Having only just arrived from the UK the night before, it was up early the next morning to catch the coach to the Cosentino marble factory, near Cantoria. Our first impressions included marvelling at the state of the art main building, with its glass pyramid-shaped roof, in the middle of what looks like (and indeed is) a barren landscape. How could we possibly spend two hours learning about marble? Answer – it was more like three hours, and even that was too short! The reception area, a beautiful atrium with luxurious seating, large marble slabs in every colour and pattern and the sound of water running over marble.
Following an in depth introduction by PR man Jan Schuitemaker on the many different types of marble and quartz, we settled in comfortable seats in the conference theatre – remote-controlled blinds came down, and the first of two presentations were given. The first was about this global company and its position in the market, followed by the second, giving us an insight into the different materials produced. Marble and composites for cladding, flooring, work surfaces and moulding, plus any texture and colour that you can imagine . . . . the list was endless.
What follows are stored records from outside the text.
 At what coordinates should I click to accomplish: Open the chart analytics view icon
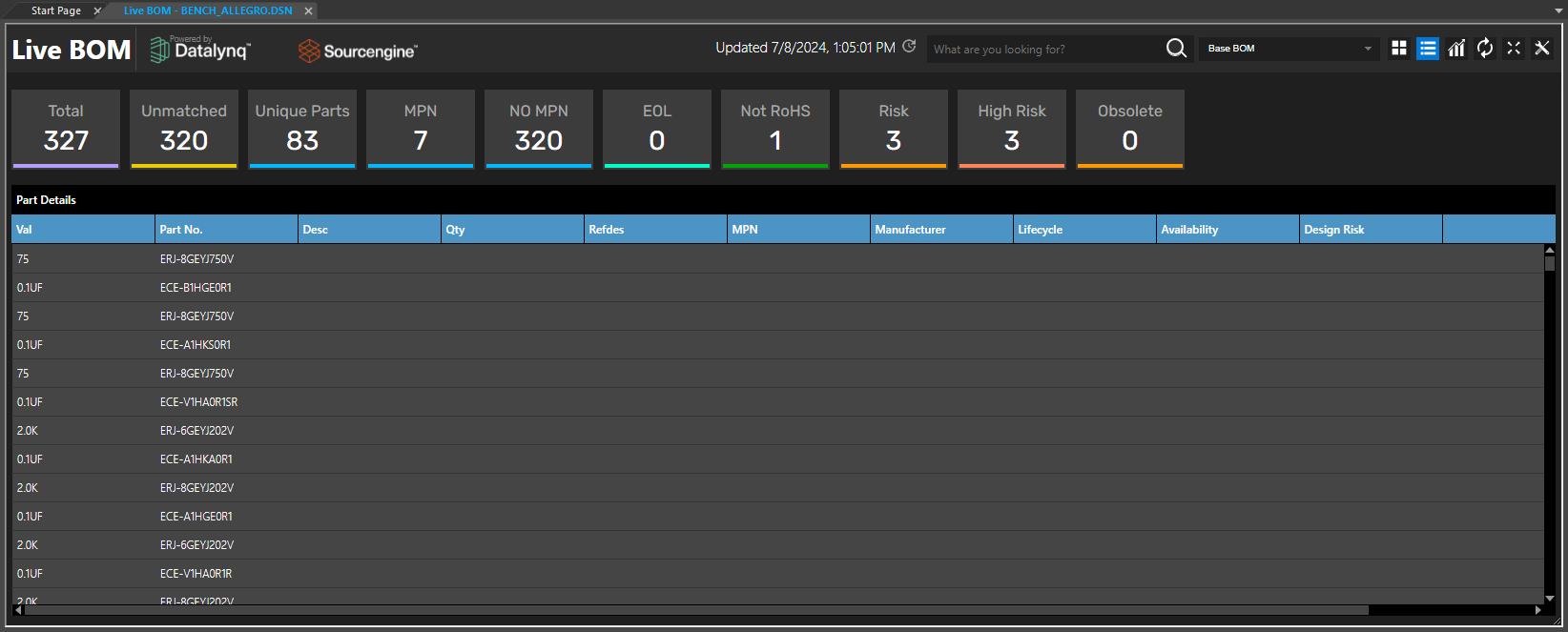(x=1456, y=49)
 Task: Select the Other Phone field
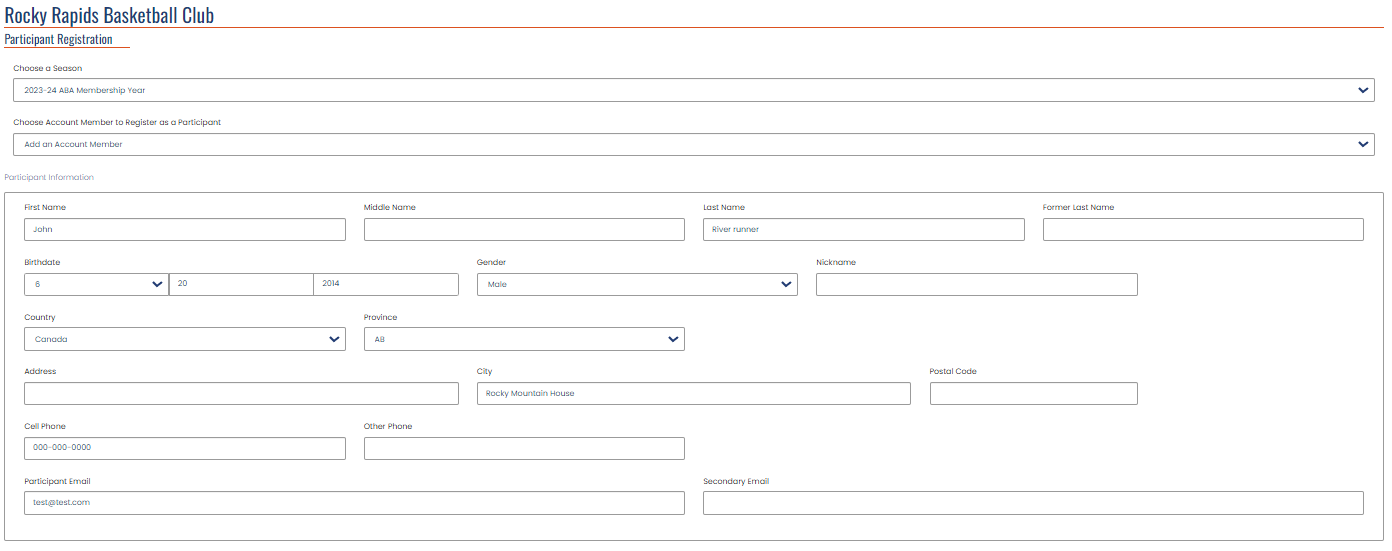[x=524, y=448]
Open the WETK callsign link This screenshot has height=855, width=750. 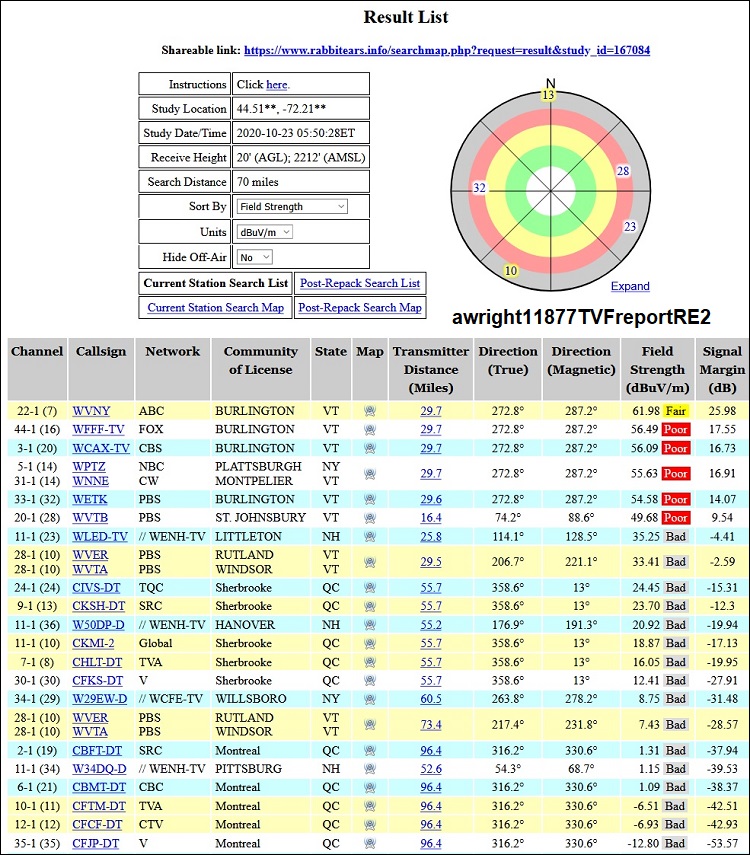[89, 499]
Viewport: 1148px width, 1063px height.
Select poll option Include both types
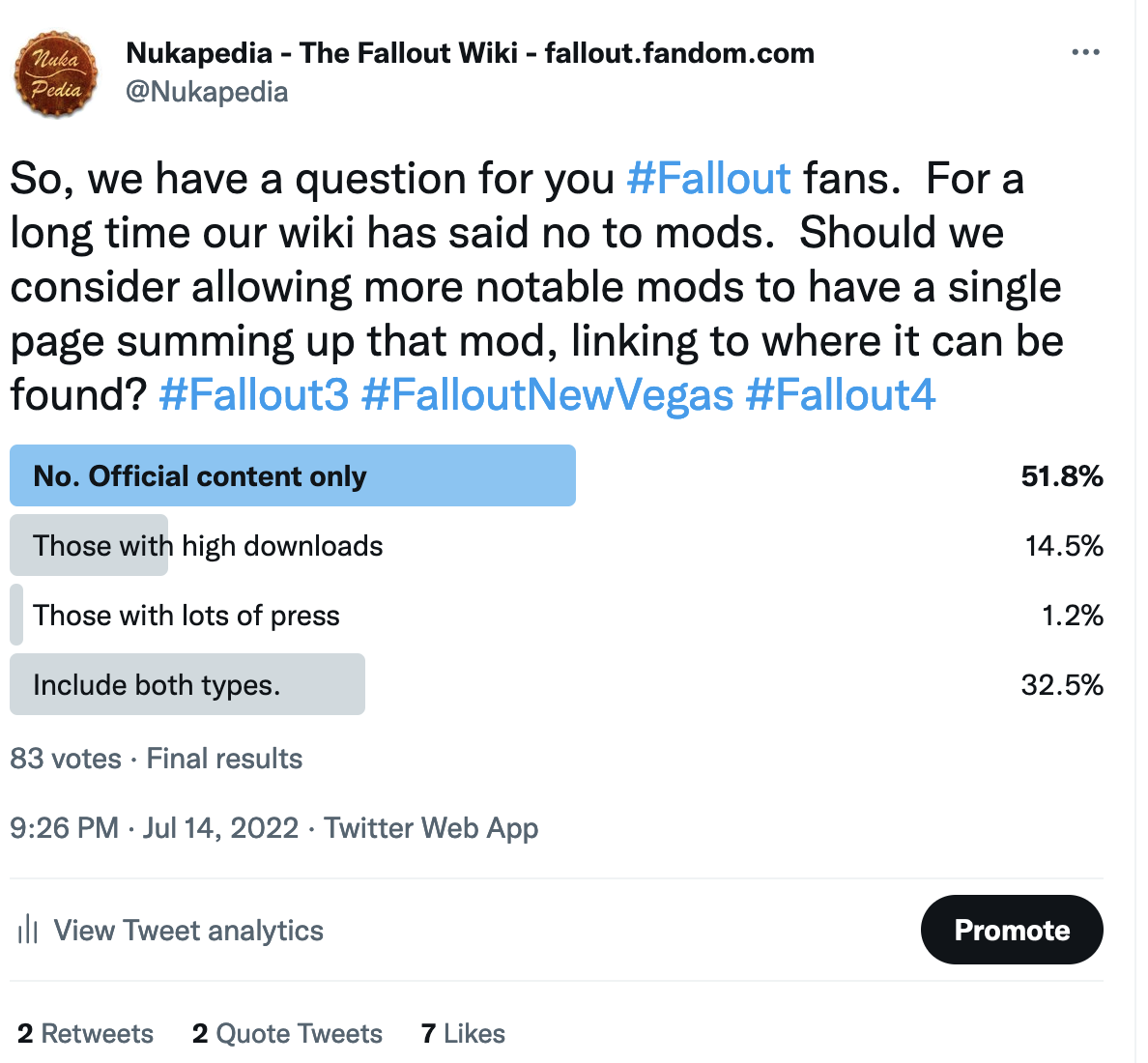click(157, 685)
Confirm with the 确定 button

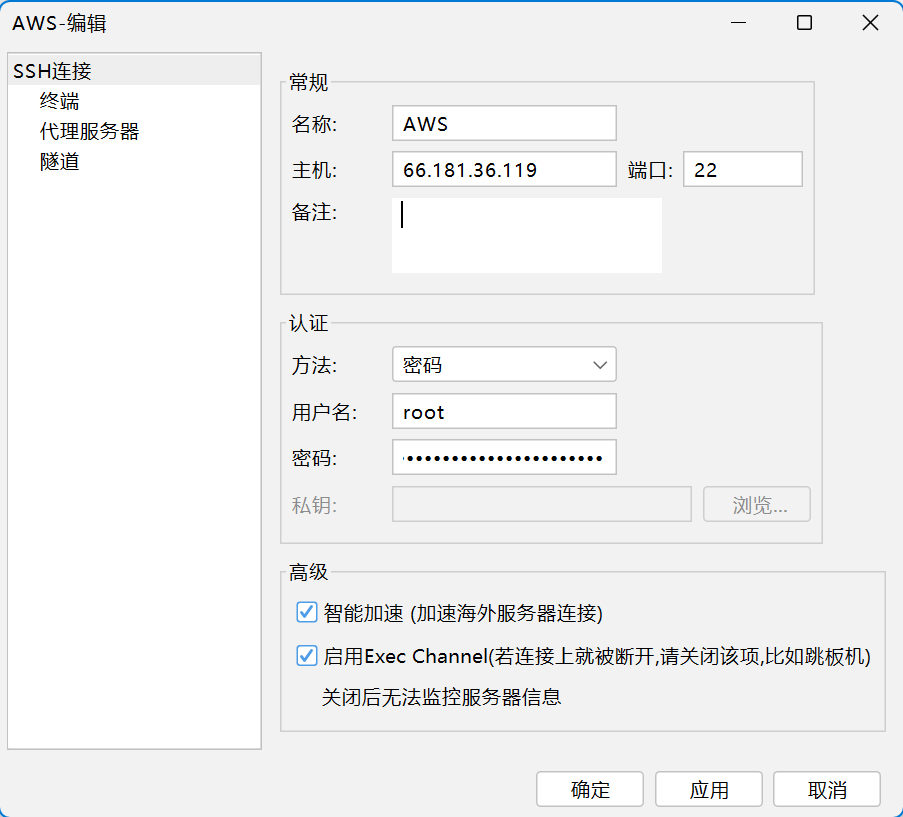(x=590, y=789)
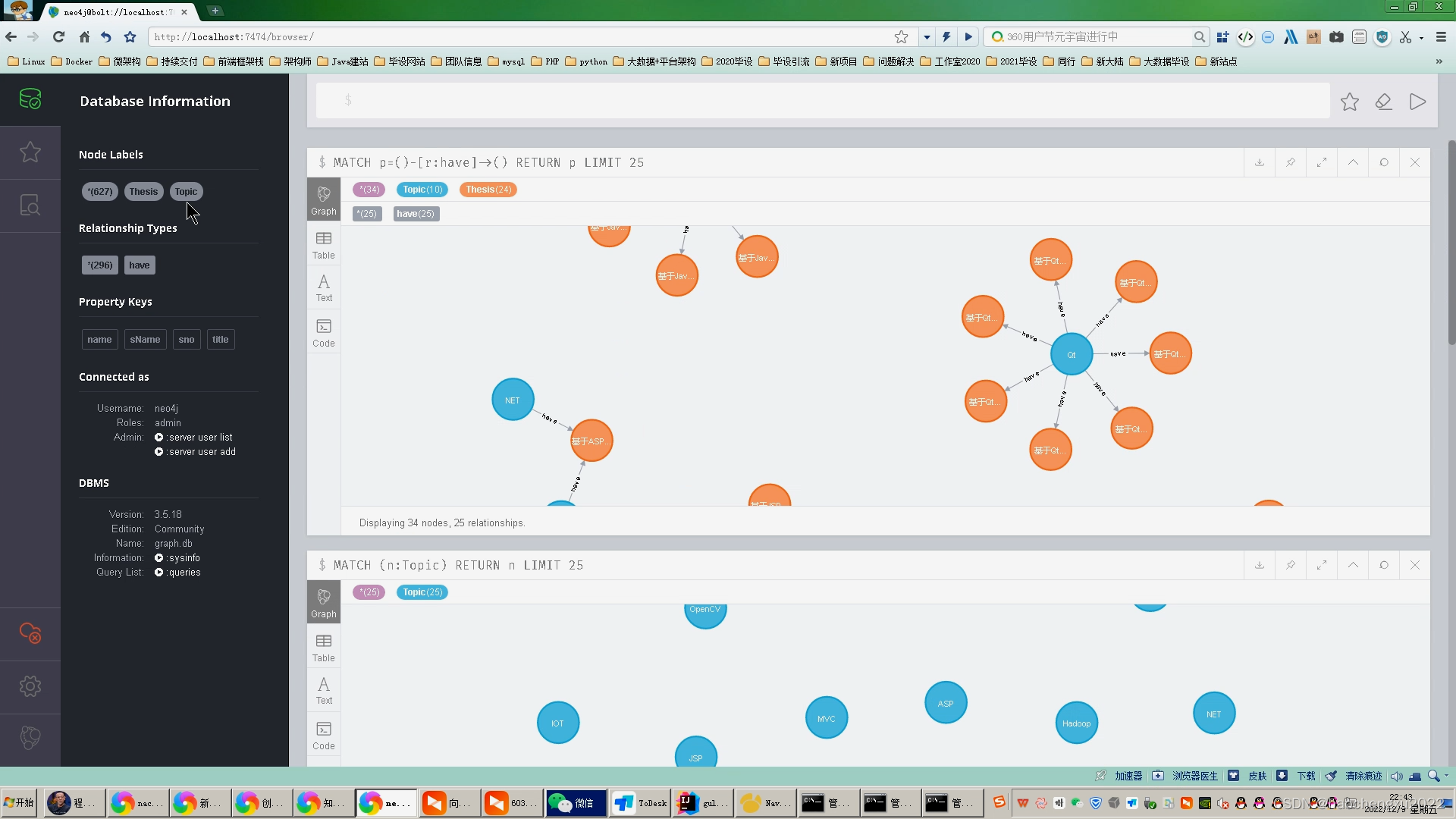Viewport: 1456px width, 819px height.
Task: Click the pin/bookmark icon for first query
Action: (x=1290, y=162)
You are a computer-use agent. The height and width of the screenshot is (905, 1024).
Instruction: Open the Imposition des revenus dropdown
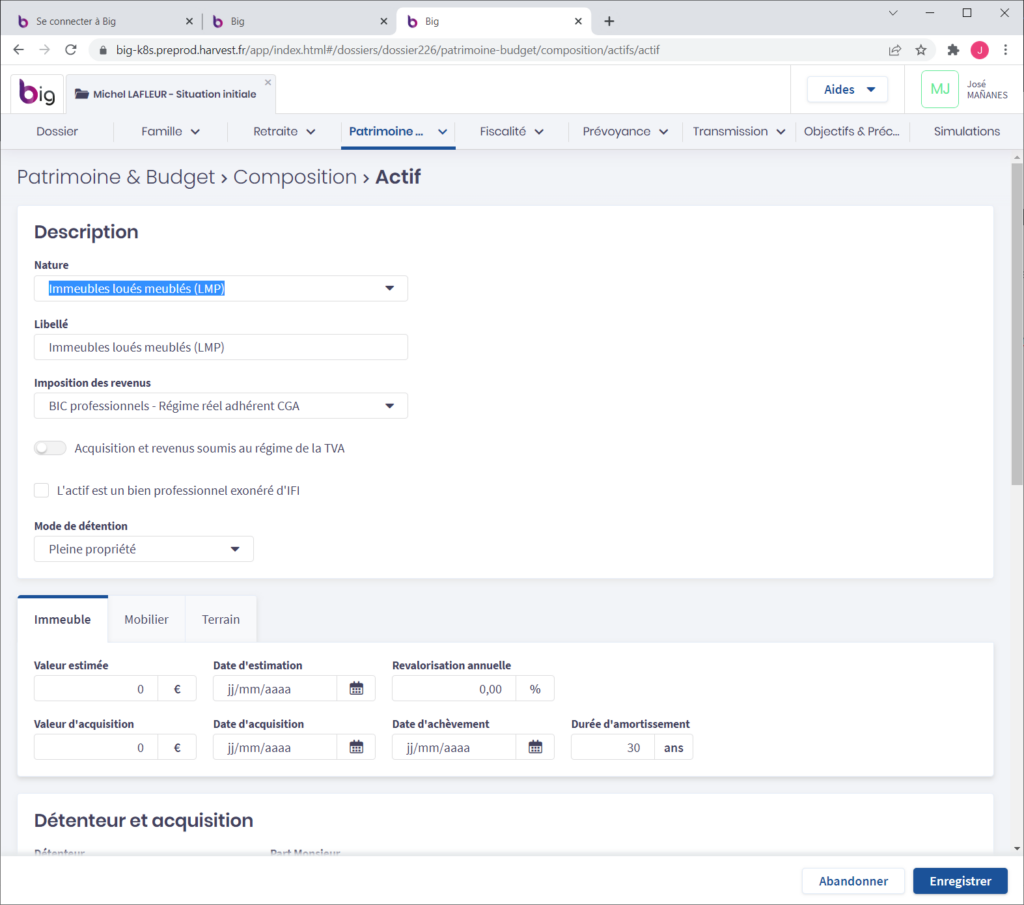[221, 406]
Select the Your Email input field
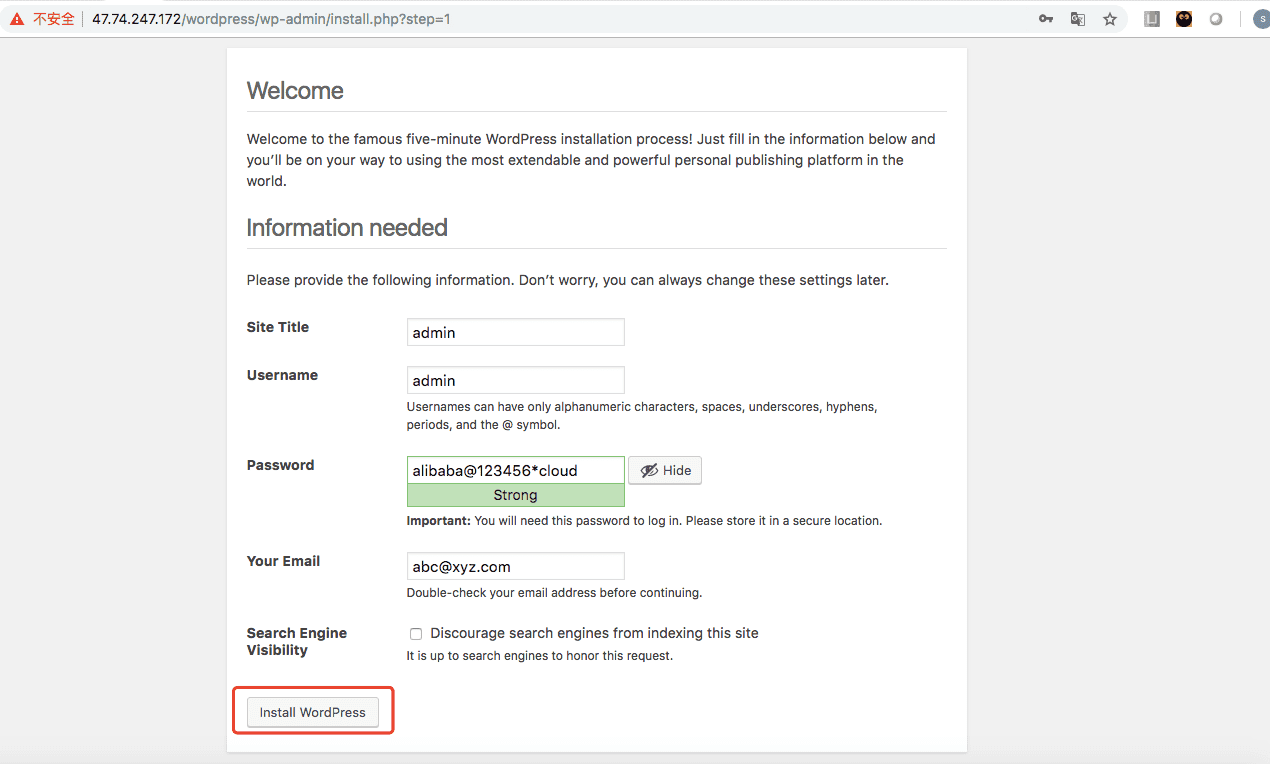Screen dimensions: 1270x764 (515, 566)
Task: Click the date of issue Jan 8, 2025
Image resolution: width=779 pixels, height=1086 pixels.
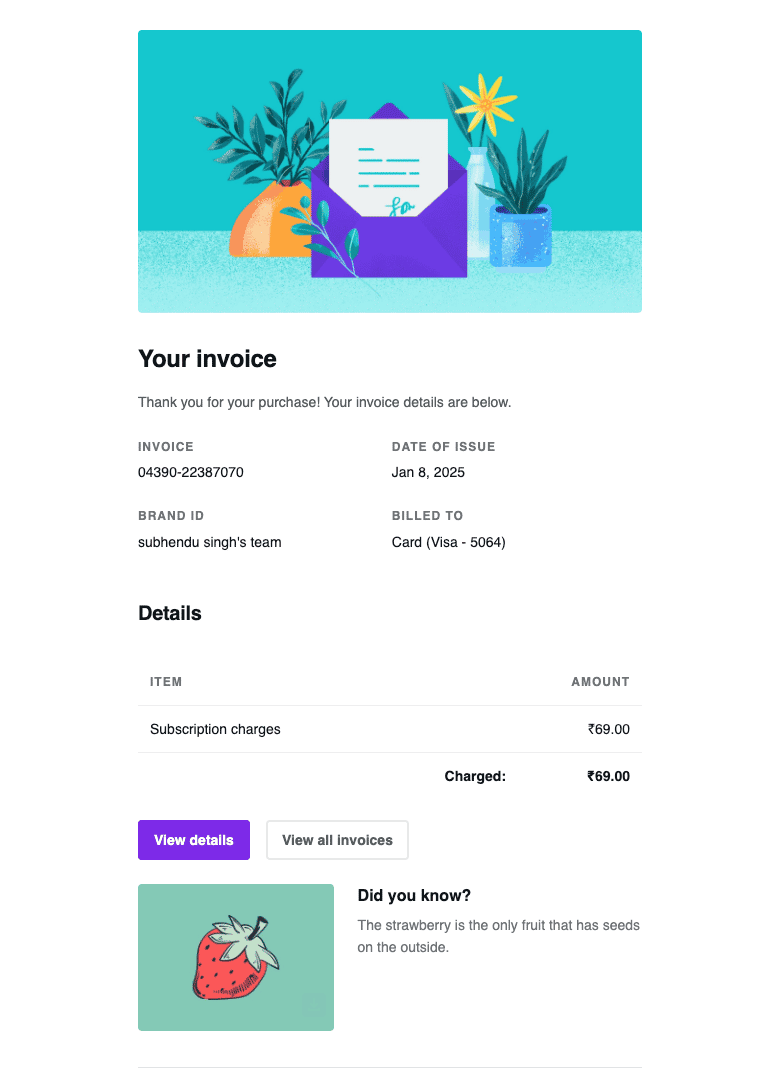Action: [x=428, y=472]
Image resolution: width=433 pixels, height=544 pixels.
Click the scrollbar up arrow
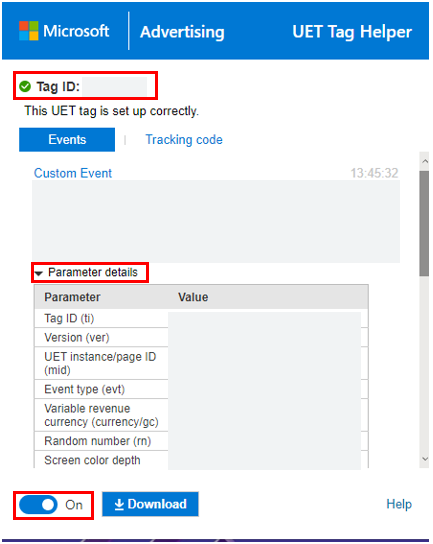point(425,161)
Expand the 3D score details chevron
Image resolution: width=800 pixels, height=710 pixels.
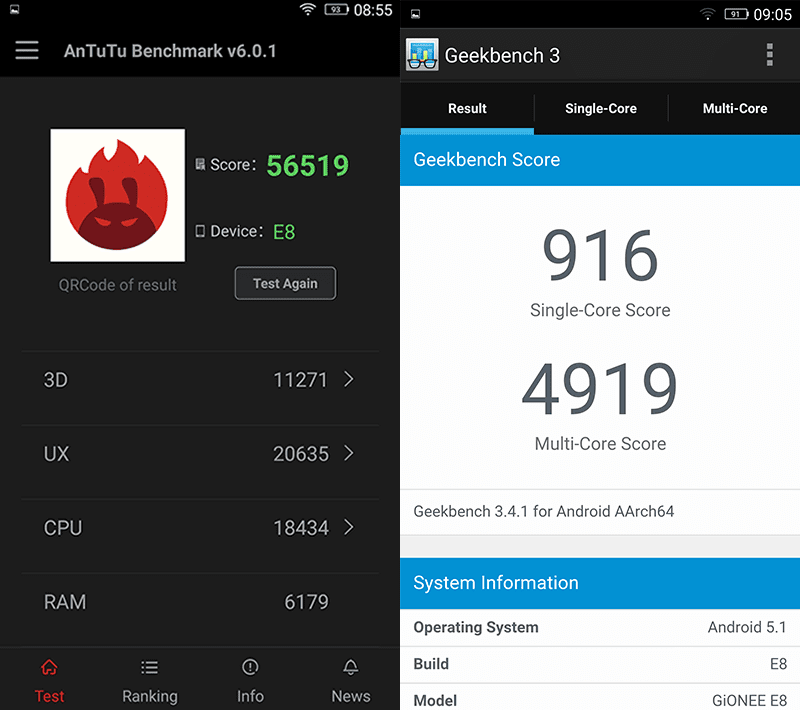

We were then presented with a wonderful book, containing stunning photography of not only the production of marble, but the many faces of the workers. It was then back on the coach for a tour of the site. This wouldn’t take long, surely? How wrong! The site is enormous and still growing. One Million Square Metres! There are roads with their own names; buildings are named and for sure, workers need this as the size of the site cannot be over-exaggerated. We were eventually taken to see the newest building under construction where marble will be shaped and despatched by state-of-the art machinery (it was absolutely enormous!) before returning to the main gate to say goodbye to our tour guide.
The trip surely couldn’t get better! Again, how wrong! Our next stop was Bodega Perfer at Uleila de Campo, where they were ready with a cookery demonstration – the result of which would be our lunch! Starting out on the patio, we had to decamp inside due to an impending storm, all the time, our mouths salivating to the aromas emitting from the huge dish containing our pork and rice. While the rice was cooking Bronwen took us on a tour of the cellars where the grapes are initially fermented in vats and then transferred to French and American Oak barrels. And finally our call to lunch – and it was worth the wait! A delicious three course lunch was accompanied by their best selling fruity Tempranillo and Tempranillo / Merlot blend wines. Not a drop of food or wine was left, and several half bottles made their way to various homes as it was too good to waste! After a visit to the obligatory shop (where numerous purchases of these fantastic wines were made), we were then ferried back to Albox, all delighted with such an interesting and varied trip. Both places are certainly well-worth a visit!